== Provided records ==
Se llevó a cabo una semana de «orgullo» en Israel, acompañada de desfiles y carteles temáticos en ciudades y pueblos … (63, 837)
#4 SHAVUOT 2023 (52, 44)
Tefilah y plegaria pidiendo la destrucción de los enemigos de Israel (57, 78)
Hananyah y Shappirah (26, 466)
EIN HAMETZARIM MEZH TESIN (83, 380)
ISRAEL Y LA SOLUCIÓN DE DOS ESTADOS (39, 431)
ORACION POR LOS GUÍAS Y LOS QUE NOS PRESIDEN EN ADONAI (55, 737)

== Your objective ==
Reproduce, word for word, every line starting at the line that contains "ISRAEL Y LA SOLUCIÓN DE DOS ESTADOS (39, 431)" and ending with the final line of the entries.

== Response to the task ==
ISRAEL Y LA SOLUCIÓN DE DOS ESTADOS (39, 431)
ORACION POR LOS GUÍAS Y LOS QUE NOS PRESIDEN EN ADONAI (55, 737)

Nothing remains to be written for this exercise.